Since then, not only has Congress approved a USD900 billion package, but President-elect Joe Biden on Thursday night proposed USD1.9 trillion of additional relief.
The Fed is watching cautiously as 10-year yields keep rising above 1% to see whether the increase reflects optimism about growth -- or worries about premature central bank tightening in the face of rising bond issuance.
The Fed's December guidance was probably necessarily vague because of the internal disagreement on the likely path of monetary policy, sources said.
"They can't signal in advance with great precision what will be the criteria for making a change," Dennis Lockhart, ex-president of the Atlanta Fed, told MNI. "To me it's just in the nature of things that a certain degree of vagueness has to accompany the communication."
HIGH EMPLOYMENT BAR
Fed guidance on interest-rate hikes is more specific than for QE, aimed at affirming the commitment to making up for below-target inflation that prevailed during the last recovery and ensuring full employment.
"It's a pretty high bar in terms of substantial improvement in the employment picture, which suggests to me they'll be very patient about the stance of policy," Lockhart said. The Fed's own forecasts see the jobless rate falling from the current 6.7% down to 5% this year.
Fed Chair Jerome Powell said Thursday policy makers are going to be careful about communicating to markets "well in advance" before starting to reduce the pace of its bond buys.

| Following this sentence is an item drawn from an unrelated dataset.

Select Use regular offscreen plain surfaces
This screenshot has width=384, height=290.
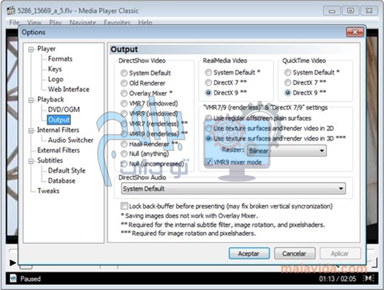(x=208, y=118)
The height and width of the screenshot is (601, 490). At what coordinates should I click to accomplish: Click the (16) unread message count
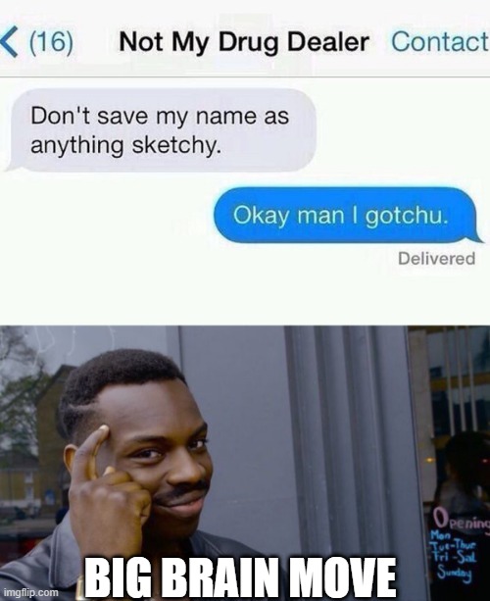51,42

"We know we need to be very careful about communicating about asset purchases," Powell said, adding that the "taper tantrum" experience of 2013 showed a "real sensitivity" for markets.
EMPHASIZING THE DISTANCE
Powell's comments show the Fed "is already being tested and the leadership has already tried to respond by emphasizing distance to goals," said Krishna Guha, a former executive vice president at the New York Fed.
Guha pointed to similarly dovish comments from Vice Chair Richard Clarida and Fed Governor Lael Brainard, which highlighted the divide with regional Fed hawkishness
"Expect more of the same if the market presses further," Guha said.